La fiesta del Cuerpo y de la Sangre de Cristo es la última fiesta que celebramos antes de entrar en el tiempo litúrgico ordinario o tiempo de la Iglesia. Vamos a celebrar domingo a domingo Misas que nos recuerdan que somos el Cuerpo de Cristo y que comulgamos a la misma copa y compartimos el mismo pan para convertirnos que no que somos: el Cuerpo de Cristo.

Somos el Cuerpo de Cristo.

San Pablo nos ofrece, en las cartas que escribe a los primeros cristianos, varios elementos que nos ayudan a comprender la profundidad y la significación de esta verdad teológica: Somos el Cuerpo de Cristo (1Co 12,27).

Si comprendemos y aceptamos que todos los bautizados son miembros del Cuerpo de Cristo (1Co 12,12ss), debemos reflexionar individualmente y en comunidad para descubrir el puesto que cada miembro debe ocupar en el Cuerpo de Cristo que es la Iglesia.

Cada uno debe preguntarse hoy: cuál es mi puesto en la Iglesia? Como miembro del Cuerpo de Cristo cuál es mi misión al interior del Cuerpo que es la Iglesia y al exterior de él, en el mundo?

Somos el Cuerpo de Cristo y cada miembro recibe la gracia del Espíritu para el bienestar de todo el Cuerpo.

 No seamos miembros inactivos o miembros muertos o inexistentes en el Cuerpo de Cristo que integramos con el bautizo. Tomemos consciencia hoy que el Cuerpo de Cristo, la Iglesia, nos necesita y que nosotros necesitamos del Cuerpo de Cristo, de la Iglesia, para vivir unidos a Cristo.

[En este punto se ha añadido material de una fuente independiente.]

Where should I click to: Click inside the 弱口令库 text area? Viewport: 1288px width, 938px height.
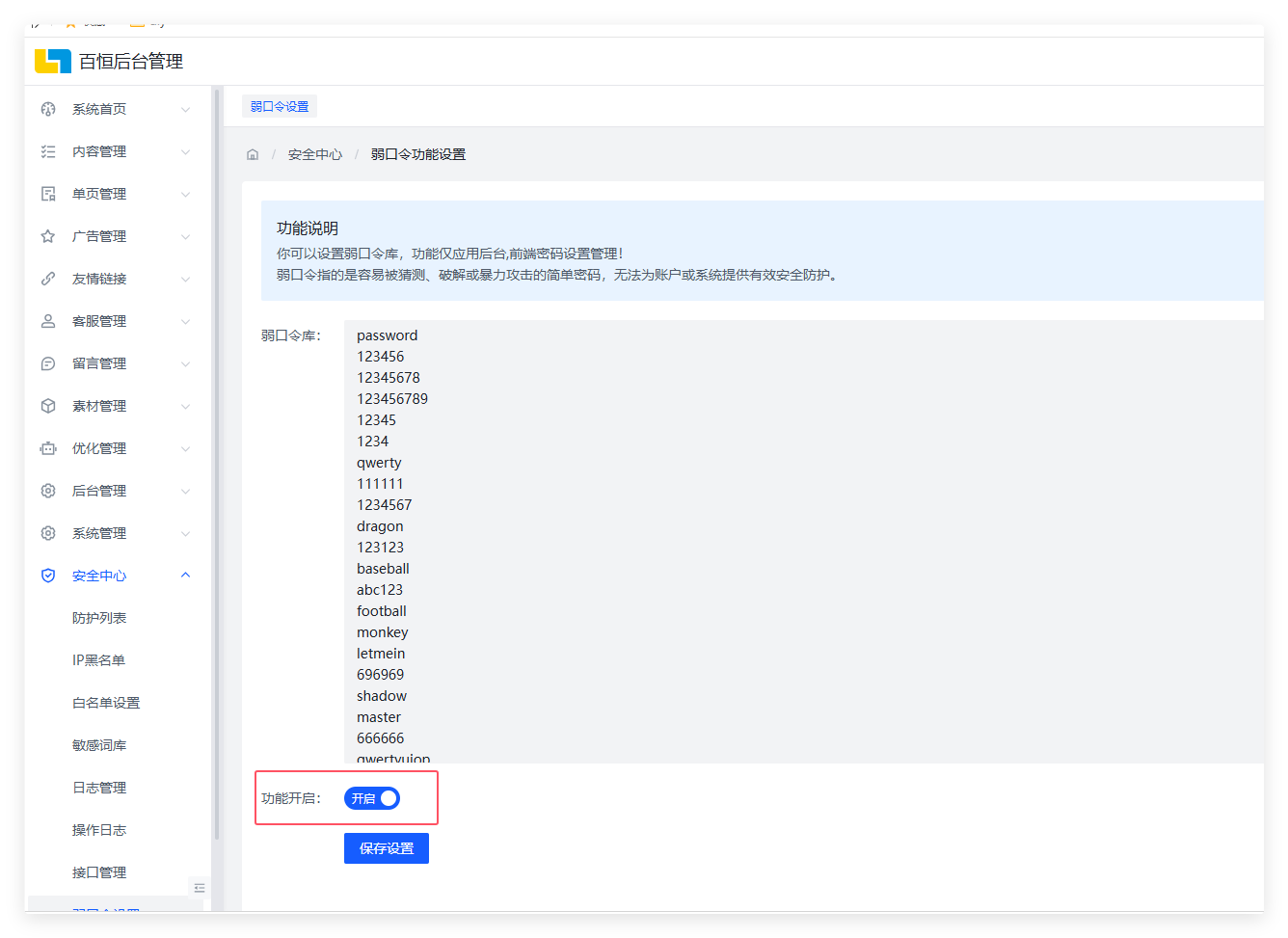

Si nos cortamos un dedo o un brazo, todo nuestro cuerpo sufre y el dedo o el brazo separado del cuerpo va a secar y a morir poco a poco. Lo mismo sucede con los miembros del Cuerpo de Cristo que somos nosotros. Si nos separamos de la Iglesia, si no estamos integrados a la comunidad, vamos poco a poco a construir un dios a nuestra conveniencia y poco a poco nuestra fe se va a secar y a morir.

Somos el Cuerpo de Cristo y de la misma manera que en el cuerpo humano cada miembro tiene una función y ningún miembro puede existir sin recibir la vida y el alimento del cuerpo entero; igualmente en el Cuerpo de Cristo cada miembro tiene un puesto y ninguno puede existir sin recibir la vida que viene del Cuerpo, de la Iglesia, de la comunidad.

St Pablo nos dice también que en el Cuerpo de Cristo que es la Iglesia, la cabeza es Cristo (Col 1,18). Nosotros podemos vivir sin una mano, sin un ojo,… pero no podemos vivir sin la cabeza. La Iglesia, la comunidad cristiana y todo bautizado debe recordar siempre que la cabeza de su fe es Cristo. El es el camino, la verdad y la vida. Si remplazamos a Cristo por una filosofía, por un código de moral, por un gurú o por un ídolo, nuestra fe ya no es cristiana. Si comulgamos todos los domingos al Cuerpo y a la Sangre de Cristo es para alimentar nuestra fe para descubrir poco a poco que Cristo quiere que ocupemos un puesto en su Cuerpo que es la Iglesia y para convertirnos día a día en lo que somos: el Cuerpo de Cristo.

En este tiempo ordinario o tiempo de la Iglesia, tratemos de encontrar y de vivir intensamente nuestro puesto en el Cuerpo de Cristo, en la Iglesia. Que la Eucaristía dominical nos ayuda a situar siempre a Cristo en el centro de nuestra fe para que El sea efectivamente la cabeza de la Iglesia.